Ease development by running computations on remote GPU

Hello!

For development I use local machine with no GPU and have a remote machine with GPU.

I like to debug my code via IDE tools but also want to have access to gpu.

Using something a-la vscode over ssh is kinda slow so I want to run my scripts locally but send some computations to remote machine.

Ideal variant

# pytorch will connect to remote machine and start a process for GPU computation there
rpc_init("server_addr")

# all computations with model.parameters() will automagically execute on remote machine
model = Linear(3, 1).to("remote-gpu")

data = [
    (Tensor([1, 2, 3]), 1),  # may call .to("remote-gpu") as well 
    (Tensor([4, 5, 6]), 2),  # not too bad
]

# data will be automagically sent to remote machine inside model.__call__()
# or it is already there if used Tensor.to("remote-gpu")
for (sample, label) in :
    result = model(sample)
    loss = compute_loss(label, result)
    # this is done on remote machine as well
    optimizer.step()

So I will run python script.py on local machine and use my local debugging tools and all the code will be run locally except somewhere deep tensor operations will do rpc calls to remote gpu to calculate and then execution will be on my machine again.

Is there an easy API in torch.distributed.rpc to achieve this? If not easy, how can achieve this with current API?

Hi Lain!

May I recommend that you run “emacs” on your remote machine? If you
don’t have an X Server on your local machine (or you feel that X Display
is too slow), you can run “emacs -nw” in a terminal window.

Best.

K. Frank

2 Likes

There are two options:

  1. A higher-level API RemoteModule (recommended):
    Distributed RPC Framework — PyTorch master documentation

You don’t need to explicitly write any RPC. Instead, you need to override the forward method. When you construct this nn.Module like module, need to explicitly specify the device placement (on a remote GPU in your case). The input tensors will be automatically placed to the same cuda device.

Another example can be found here: Combining Distributed DataParallel with Distributed RPC Framework — PyTorch Tutorials 1.8.1+cu102 documentation

  1. A lower-level API RRef:
    Getting Started with Distributed RPC Framework — PyTorch Tutorials 1.8.1+cu102 documentation

You need to write your own RPC, and call to_here() to run your remote module in the RPC.

1 Like

@KFrank, thanks for answering!

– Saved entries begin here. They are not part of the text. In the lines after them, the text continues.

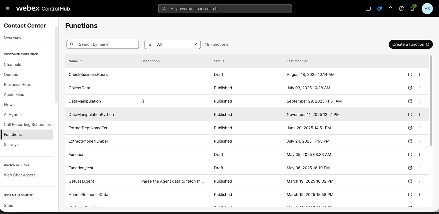The image size is (439, 214).
Task: Toggle the side panel layout icon
Action: pos(368,9)
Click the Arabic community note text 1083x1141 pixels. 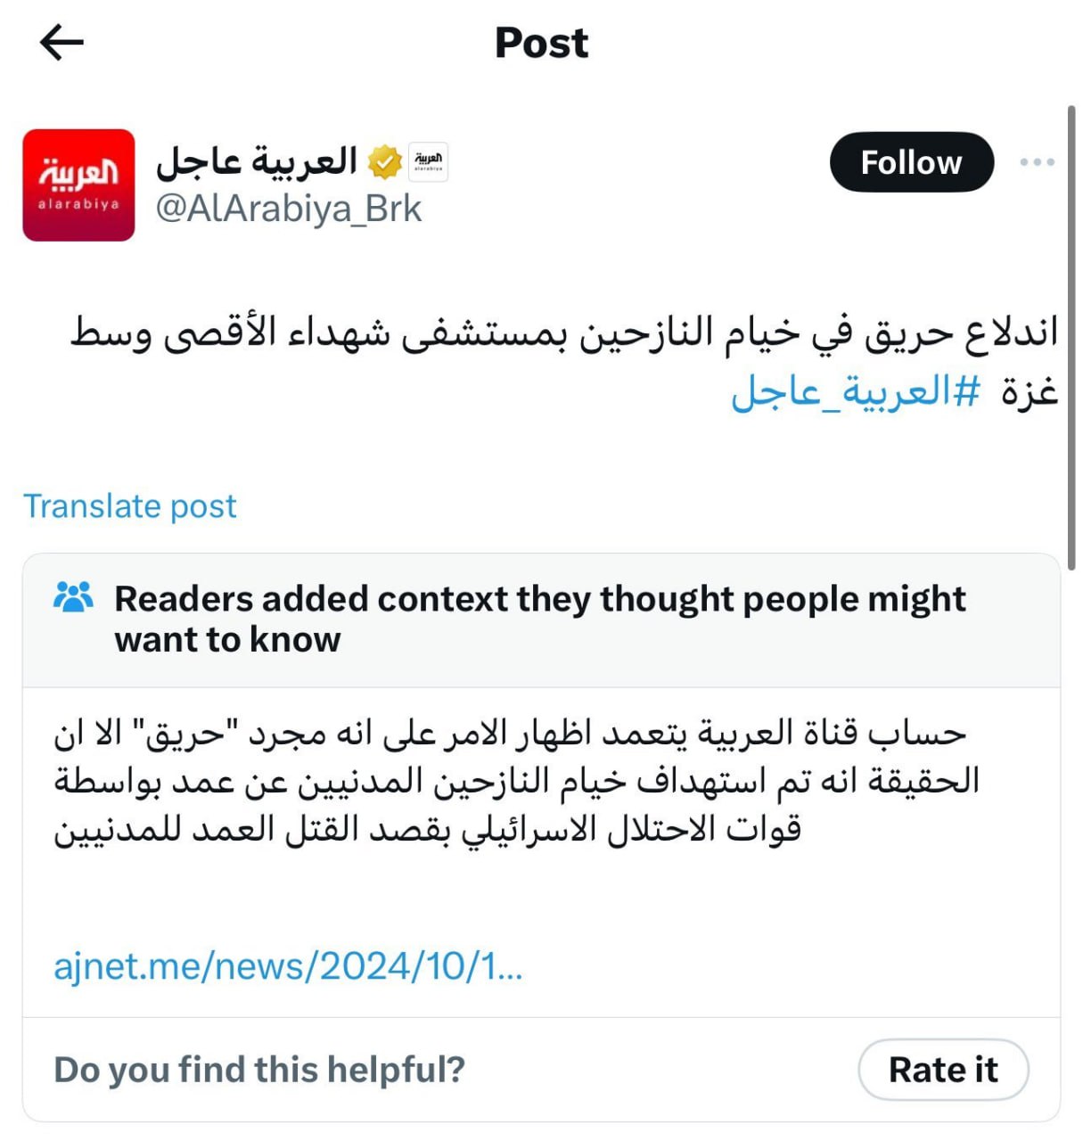point(516,781)
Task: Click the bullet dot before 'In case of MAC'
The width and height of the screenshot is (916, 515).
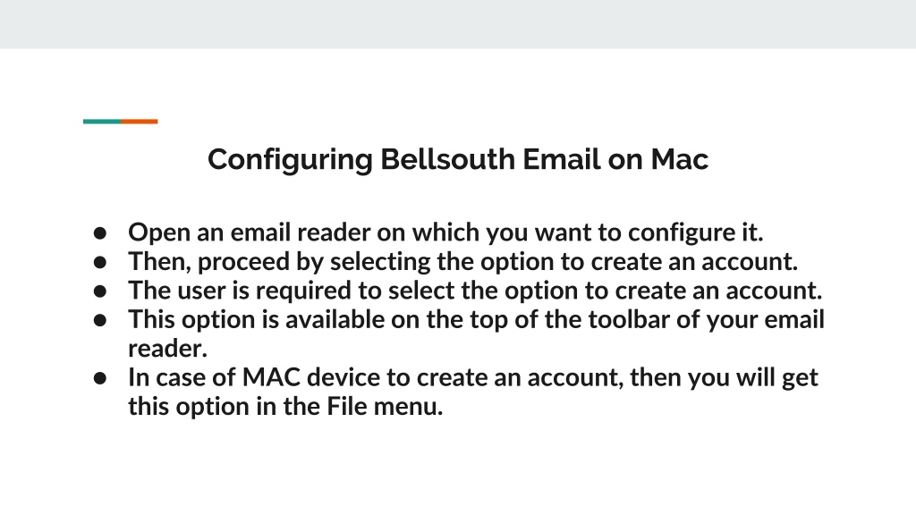Action: tap(100, 378)
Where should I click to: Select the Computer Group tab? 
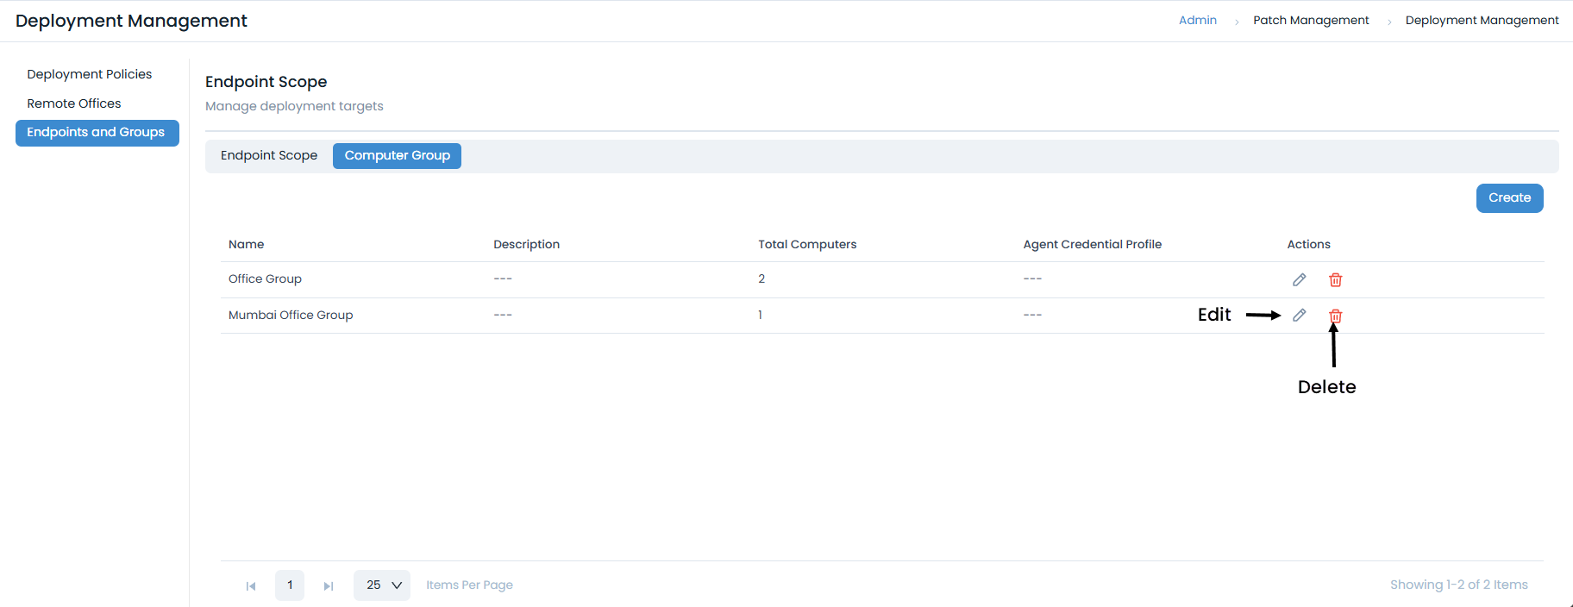(397, 156)
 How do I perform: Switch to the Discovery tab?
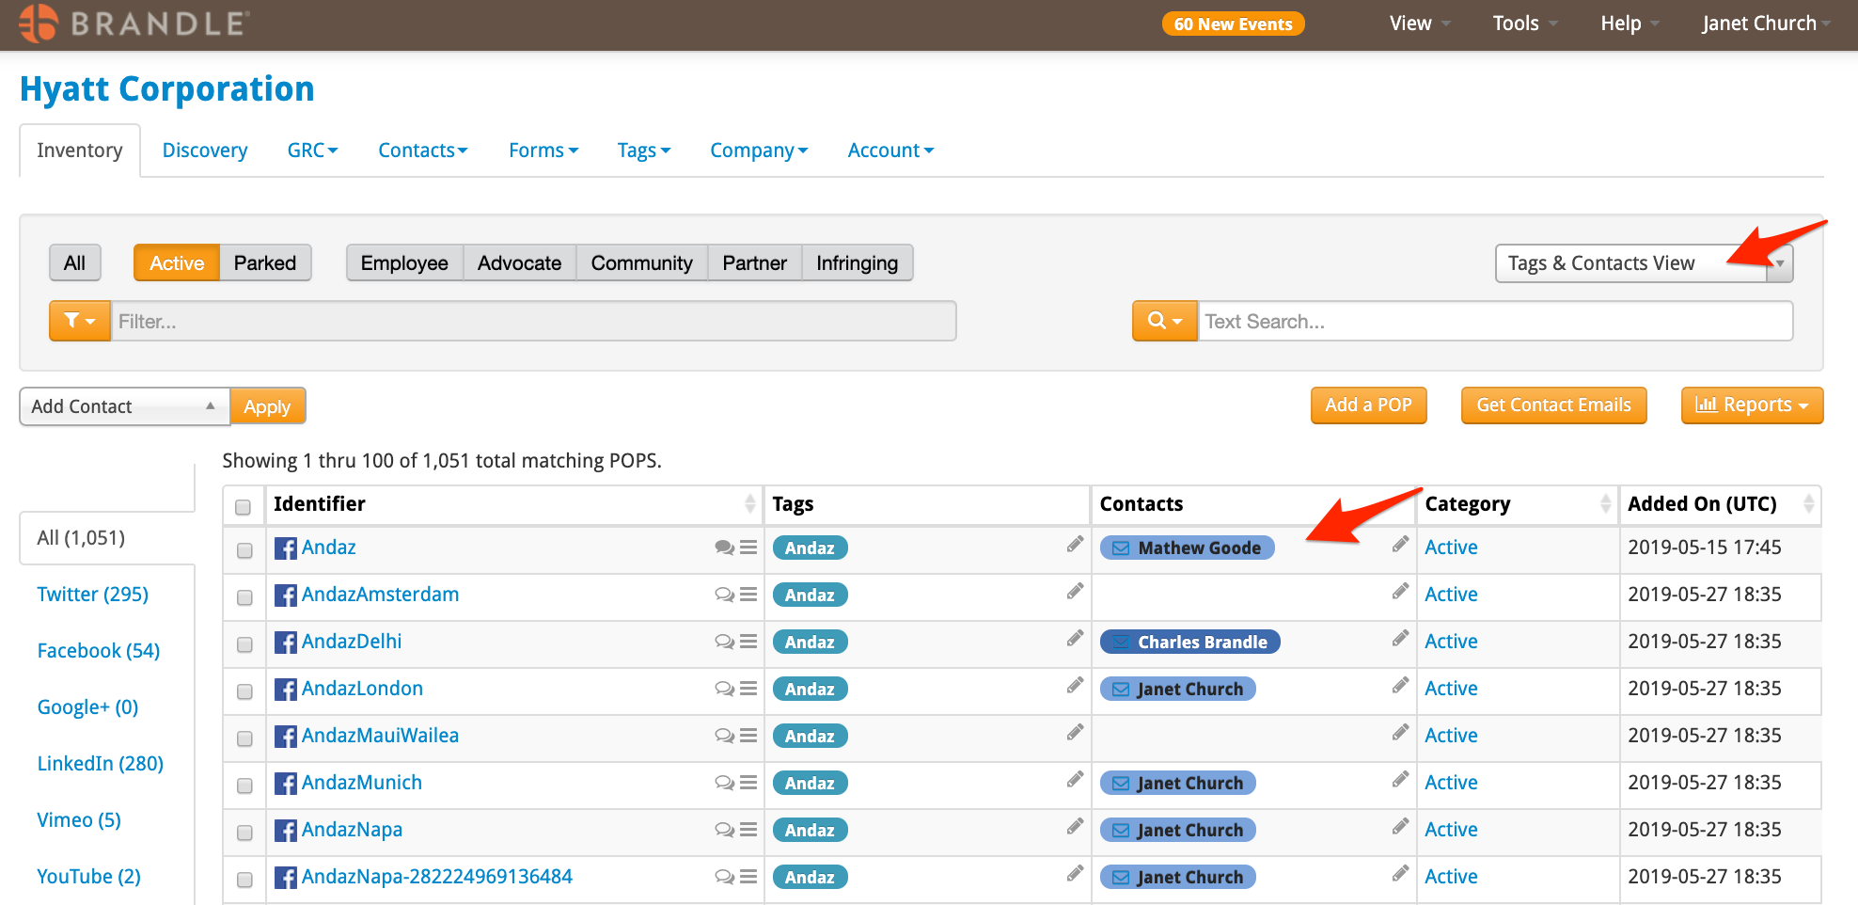tap(205, 151)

But… I don’t like this solution for several reasons:

  1. I usually use neovim as an IDE and I tried running it on remote machine and connect via ssh. It was unbearably slow. Maybe upgrading my local connection speed would resolve this problem, I should try.

  2. This way I have to either sync all my dev environment between two machines or migrate to remote machine fully. It’s not a convenient solution because I don’t want to store my personal projects-related code on remote machine.

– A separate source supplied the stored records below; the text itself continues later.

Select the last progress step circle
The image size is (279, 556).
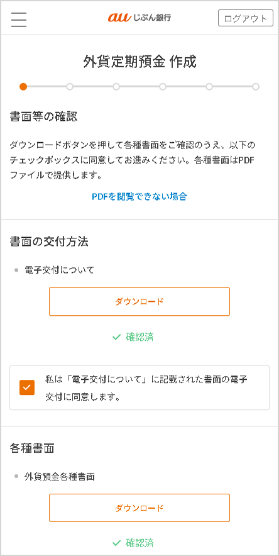[256, 87]
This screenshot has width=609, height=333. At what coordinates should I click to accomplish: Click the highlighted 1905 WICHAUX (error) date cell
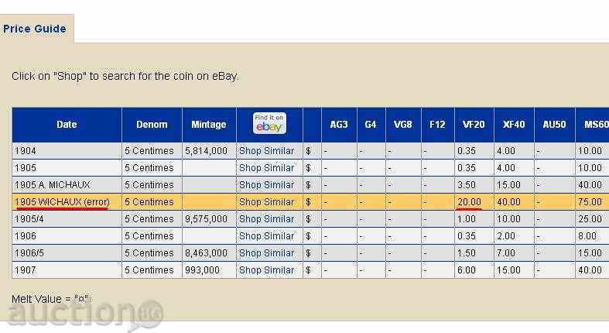63,202
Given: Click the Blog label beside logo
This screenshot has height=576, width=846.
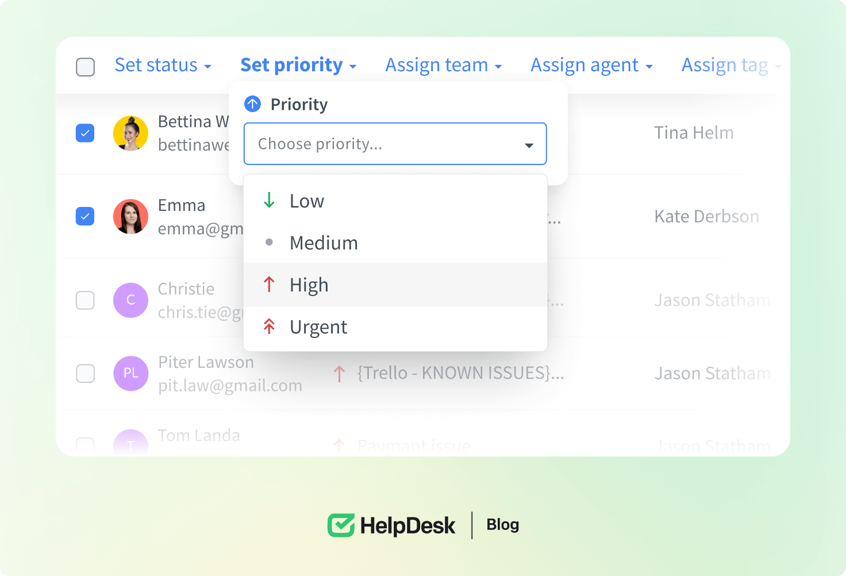Looking at the screenshot, I should [502, 525].
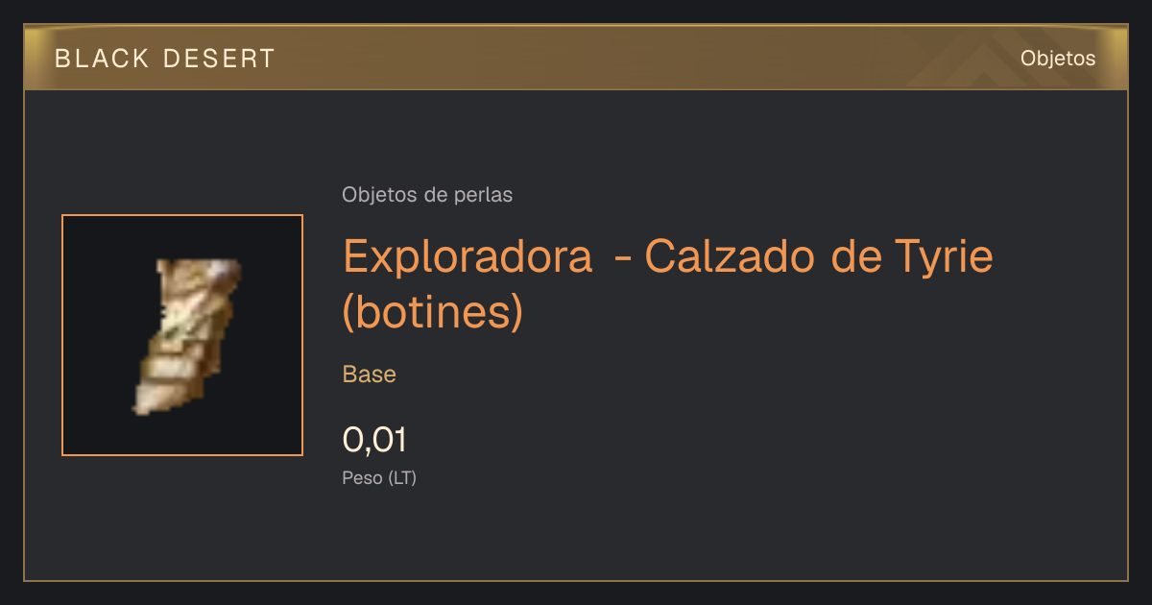This screenshot has width=1152, height=605.
Task: Click the '(LT)' unit text
Action: click(402, 477)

Also I don’t think TUI IDE over ssh is much better than VSCode over ssh. Maybe something like mosh can help as it is more terminal-application-friendly but last time I used it it messed with syntax highlighting :cry:

@wayi Thanks for answering! I guess your first option is what I need but I have several questions about it.

  1. Documentation on RemoteModule says RemoteModule is not currently supported when using CUDA tensors, but you said tensors will be automatically placed to the same cuda device. Am I missing something? If CUDA tensors are not supported now, where can I track progress on this?

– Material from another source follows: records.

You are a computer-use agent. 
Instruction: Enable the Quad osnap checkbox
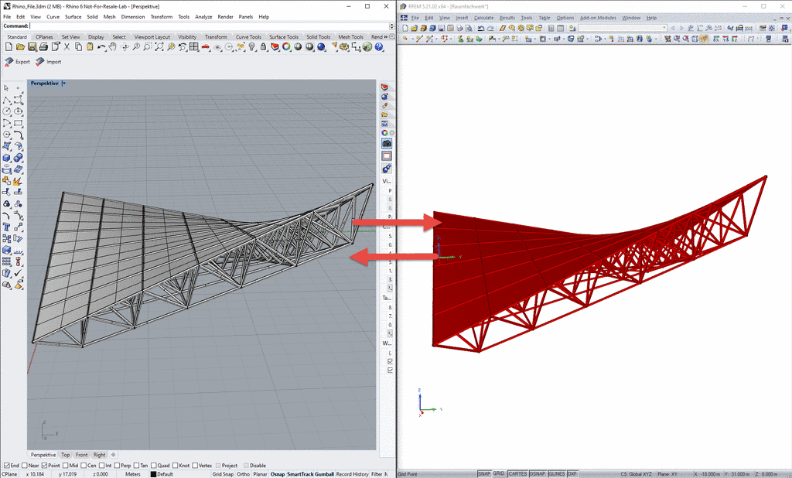pyautogui.click(x=153, y=466)
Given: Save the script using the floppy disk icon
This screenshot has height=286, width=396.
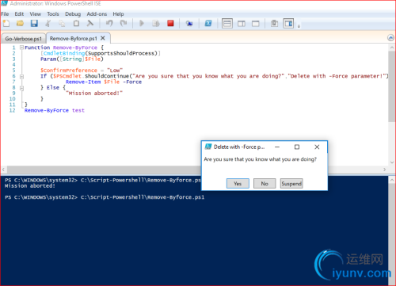Looking at the screenshot, I should (x=34, y=24).
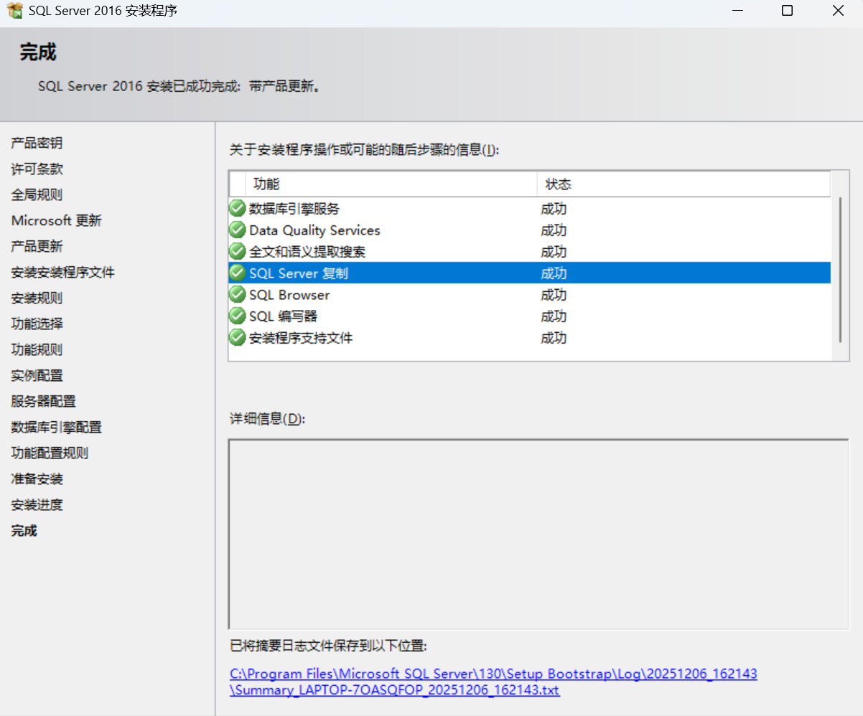Click the SQL Server setup icon in title bar
Image resolution: width=863 pixels, height=716 pixels.
click(x=14, y=11)
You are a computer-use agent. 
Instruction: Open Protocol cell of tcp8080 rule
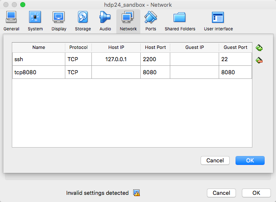(x=78, y=72)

  2. I still need to spawn a remote pytorch process manually every time I start my local process, right? Is there a solution to create a long-living remote process that will consume messages from different local processes?

If not, I can automate my local build process to do something like

ssh remote-host 'cd proj-dir; python remote-worker.py';
python train.py

It’s not very elegant but should work.

  1. Documentation on RemoteModule says RemoteModule is not currently supported when using CUDA tensors, but you said tensors will be automatically placed to the same cuda device. Am I missing something? If CUDA tensors are not supported now, where can I track progress on this?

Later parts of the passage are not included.